• **Enunciado do exercício**
No texto exibido, qual é o motivo pelo qual Eric Lerner combate o modelo do Big Bang?

• **Texto exibido**

----------------------------------------

Nas últimas semanas, testemunhamos uma avalanche de fake news inspiradas em observações do James Webb Space Telescope (JWST)
Uma dessas linhas de boatos ganhou maior destaque por entrar em ressonância com fake news mais antigas e bastante apreciadas, tanto por defensores da doutrina do Universo jovem jovem quanto por defensores da hipótese do Universo eterno. Tal ressonância acrescentou um aspecto interessante de ironia ao assunto.
A ironia
Um ateu chamado Eric Lerner tem combatido o modelo do Big Bang por entender que esse modelo aponta para uma Divindade criadora do Universo. Com isso em mente, Lerner adotou como missão combater esse modelo e tem escrito sobre o assunto há algumas décadas, apesar de demonstrar importantes limitações em seu conhecimento técnico não apenas sobre esse assunto, mas também em outras áreas da Física. Até aí, nada de anormal. A ironia está em que um grupo de criacionistas do Universo jovem engajou-se em festejar, promover e ampliar fake news divulgadas por Eric Lerner.

----------------------------------------

• **Seção de dados**

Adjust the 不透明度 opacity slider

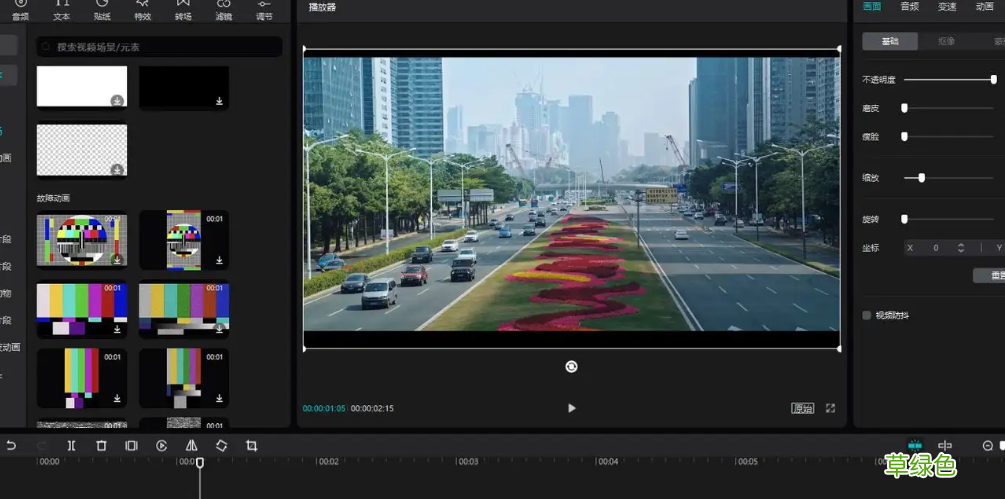tap(993, 79)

----------------------------------------

• **Resposta ao exercício**
Ele entende que esse modelo aponta para uma Divindade criadora do Universo.